Directions for this task |
Pick out and copy each line of the data below that contains the string "element", matching uppercase and lowercase letters exactly.

Records |
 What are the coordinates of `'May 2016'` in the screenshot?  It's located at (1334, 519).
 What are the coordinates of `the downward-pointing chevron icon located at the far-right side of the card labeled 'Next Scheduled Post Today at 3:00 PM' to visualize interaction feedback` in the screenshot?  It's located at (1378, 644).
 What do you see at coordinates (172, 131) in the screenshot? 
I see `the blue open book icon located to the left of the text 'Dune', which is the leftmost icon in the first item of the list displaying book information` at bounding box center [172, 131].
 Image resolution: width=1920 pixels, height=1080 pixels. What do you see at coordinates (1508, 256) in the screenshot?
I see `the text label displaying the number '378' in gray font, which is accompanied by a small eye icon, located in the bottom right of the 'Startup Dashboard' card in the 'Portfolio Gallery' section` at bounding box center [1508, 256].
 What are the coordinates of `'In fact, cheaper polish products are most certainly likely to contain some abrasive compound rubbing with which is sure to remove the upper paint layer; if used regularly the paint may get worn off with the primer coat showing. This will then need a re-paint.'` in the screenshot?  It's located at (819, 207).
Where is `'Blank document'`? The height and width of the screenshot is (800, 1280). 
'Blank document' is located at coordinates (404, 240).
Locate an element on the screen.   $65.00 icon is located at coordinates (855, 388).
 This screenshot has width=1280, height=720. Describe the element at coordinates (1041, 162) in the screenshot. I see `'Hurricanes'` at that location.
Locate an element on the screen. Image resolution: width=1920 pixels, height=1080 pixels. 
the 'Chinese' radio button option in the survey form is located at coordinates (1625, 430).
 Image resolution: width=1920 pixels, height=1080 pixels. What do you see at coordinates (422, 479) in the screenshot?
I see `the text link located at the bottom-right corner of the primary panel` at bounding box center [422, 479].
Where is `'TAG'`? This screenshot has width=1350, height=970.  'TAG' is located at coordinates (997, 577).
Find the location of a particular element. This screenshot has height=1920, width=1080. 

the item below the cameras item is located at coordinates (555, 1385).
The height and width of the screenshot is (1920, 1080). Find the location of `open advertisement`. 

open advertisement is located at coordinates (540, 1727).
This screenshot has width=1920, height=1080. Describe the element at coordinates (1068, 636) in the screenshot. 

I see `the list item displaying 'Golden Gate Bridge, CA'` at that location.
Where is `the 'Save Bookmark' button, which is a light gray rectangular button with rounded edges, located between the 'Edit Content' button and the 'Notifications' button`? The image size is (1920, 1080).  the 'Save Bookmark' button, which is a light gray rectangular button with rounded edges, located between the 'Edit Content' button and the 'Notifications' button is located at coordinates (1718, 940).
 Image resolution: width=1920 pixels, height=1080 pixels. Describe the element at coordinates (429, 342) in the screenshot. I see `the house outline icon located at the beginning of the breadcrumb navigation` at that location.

Expected answer |
Locate an element on the screen.   $65.00 icon is located at coordinates (855, 388).
 This screenshot has width=1280, height=720. Describe the element at coordinates (1041, 162) in the screenshot. I see `'Hurricanes'` at that location.
Locate an element on the screen. Image resolution: width=1920 pixels, height=1080 pixels. 
Find the location of a particular element. This screenshot has height=1920, width=1080. 
This screenshot has width=1920, height=1080. Describe the element at coordinates (1068, 636) in the screenshot. 
 Image resolution: width=1920 pixels, height=1080 pixels. Describe the element at coordinates (429, 342) in the screenshot. I see `the house outline icon located at the beginning of the breadcrumb navigation` at that location.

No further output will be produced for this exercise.